89 Pa. Super. 238 | Pa. Super. Ct. | 1926
Argued November 16, 1926. The defendant was convicted in the court below upon an indictment charging the unlawful manufacture and possession of intoxicating liquor for beverage purposes. The defendant, having been arrested and given bail to answer the charge, presented a petition to the court below averring that certain property, consisting of 2 ten-gallon stills, one coil and 25 gallons of moonshine whiskey, which was in the hands of the officers of the Commonwealth, had been seized by the state police officers in his private dwelling under a search warrant which was illegal, for the reason that at the time of making the complaint for the search warrant, the officer who made the complaint and those associated with him were not acquainted with the defendant, did not know where his dwelling was, had made no observation of the same and had no knowledge, of the character of the persons frequenting said premises; that all the information which these officers had was hearsay and came to them from persons with whom they were not acquainted and of whose credibility they had no knowledge; and that the making of the complaint for the search warrant, the issuing of the search warrant and its execution were in violation of the constitutional rights of the defendant. The petition prayed that the evidence *240 obtained by the use of the alleged unlawful search warrant be suppressed; and that the officers making the said search be enjoined from making any use whatever of the information which they obtained by virtue of the unlawful search. The court granted a rule to show cause why the prayer of the petitioner should not be granted, to which rule the district attorney filed an answer stating that he did not know whether the officer who made the complaint had personal knowledge of the facts in the complaint stated, and averred that the allegation of defendant's petition was immaterial upon the inquiry as to whether the defendant was entitled to have the evidence suppressed. The court after a hearing discharged the rule, which action is the subject of the first assignment of error. Upon the trial the Commonwealth offered to prove that the property, consisting of the stills and the whiskey, was found in the possession of the defendant in his dwelling; an objection by the defendant to this offer upon the ground that the search and seizure was under an illegal warrant was overruled and the evidence admitted, which ruling is the foundation of the second assignment of error.

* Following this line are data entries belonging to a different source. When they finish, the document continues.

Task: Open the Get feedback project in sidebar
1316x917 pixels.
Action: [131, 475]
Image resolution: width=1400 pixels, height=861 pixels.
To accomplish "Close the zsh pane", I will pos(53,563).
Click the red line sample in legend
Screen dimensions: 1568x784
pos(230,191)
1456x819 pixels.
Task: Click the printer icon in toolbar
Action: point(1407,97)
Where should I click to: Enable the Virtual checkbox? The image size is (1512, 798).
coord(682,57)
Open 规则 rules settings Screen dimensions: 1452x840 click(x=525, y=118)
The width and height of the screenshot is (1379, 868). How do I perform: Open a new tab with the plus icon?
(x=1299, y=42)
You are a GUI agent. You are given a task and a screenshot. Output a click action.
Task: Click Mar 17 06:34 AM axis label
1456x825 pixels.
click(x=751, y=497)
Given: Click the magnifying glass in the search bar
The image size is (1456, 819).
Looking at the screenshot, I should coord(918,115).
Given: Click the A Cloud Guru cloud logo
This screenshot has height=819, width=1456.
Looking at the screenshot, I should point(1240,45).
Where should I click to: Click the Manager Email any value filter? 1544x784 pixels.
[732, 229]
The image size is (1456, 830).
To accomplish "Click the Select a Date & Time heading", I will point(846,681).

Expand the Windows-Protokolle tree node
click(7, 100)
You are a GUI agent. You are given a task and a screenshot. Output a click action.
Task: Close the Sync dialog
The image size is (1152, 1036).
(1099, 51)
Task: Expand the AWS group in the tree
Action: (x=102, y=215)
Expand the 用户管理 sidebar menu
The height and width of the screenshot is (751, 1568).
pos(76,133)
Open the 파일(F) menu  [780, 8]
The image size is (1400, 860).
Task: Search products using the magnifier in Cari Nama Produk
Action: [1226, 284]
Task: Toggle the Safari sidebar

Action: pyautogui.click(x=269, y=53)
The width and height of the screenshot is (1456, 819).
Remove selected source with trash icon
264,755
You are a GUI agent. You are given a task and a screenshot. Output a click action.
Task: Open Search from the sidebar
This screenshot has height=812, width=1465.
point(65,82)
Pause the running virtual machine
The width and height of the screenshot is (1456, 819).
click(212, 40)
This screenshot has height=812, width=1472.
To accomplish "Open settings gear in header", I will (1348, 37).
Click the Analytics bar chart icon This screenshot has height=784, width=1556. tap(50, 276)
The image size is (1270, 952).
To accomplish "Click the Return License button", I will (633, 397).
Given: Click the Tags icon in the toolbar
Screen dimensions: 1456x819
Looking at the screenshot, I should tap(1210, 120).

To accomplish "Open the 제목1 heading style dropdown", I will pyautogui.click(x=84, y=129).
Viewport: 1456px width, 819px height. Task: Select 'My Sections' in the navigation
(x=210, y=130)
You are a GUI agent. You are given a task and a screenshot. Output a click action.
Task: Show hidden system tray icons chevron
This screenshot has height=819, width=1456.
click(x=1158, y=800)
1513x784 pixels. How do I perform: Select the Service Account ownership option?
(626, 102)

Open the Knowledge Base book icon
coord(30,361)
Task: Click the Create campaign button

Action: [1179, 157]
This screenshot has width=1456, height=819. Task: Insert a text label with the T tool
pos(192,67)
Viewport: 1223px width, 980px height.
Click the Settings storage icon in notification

The officer who made the sworn complaint upon which the search warrant issued had in the complaint stated: "that there is probable cause to believe, and that he has just and reasonable grounds for believing, and does believe, etc.," but the affiant did not rest with the mere statement above referred to, but set forth: "That he has been informed by credible persons that they have bought from the defendant intoxicating liquor at the place above described and from his own observation he is satisfied that there is probable cause to believe that the premises are being used as above set forth, etc." We held, in an opinion by our brother KELLER, Commonwealth v. Schwartz,
Irrespective of the legality of the search warrant, the goods seized were contraband and forfeited to the Commonwealth, and the defendant, as against the Commonwealth, could have no property in them, or right to their possession and use in violation of law. The Act concerning alcoholic liquors, approved March 27, 1923, P.L. 34, is a valid exercise of the police power. That statute absolutely prohibited the possession by the defendant of the moonshine whiskey and the still and other implements, through the instrumentality of which it was manufactured. When a valid exercise of the police power renders possession of the property by the accused unlawful and provides that it may be taken and forfeited to the Commonwealth, it ought not to be returned to the defendant, and the court will not suspend the conduct of a trial to enter into a collateral inquiry as to the means through which the evidence came into the possession of the officers of the Commonwealth. If a wrong was done the owner, his remedy is in a different forum: Commonwealth v. Vigliotti,
The judgment is affirmed and the record remitted to the court below; and it is, ordered that the defendant appear in the court below at such time as he may be there called and that he be by that court committed until he has complied with the sentence or any part of it which had not been performed at the time the appeal in this case was made a supersedeas.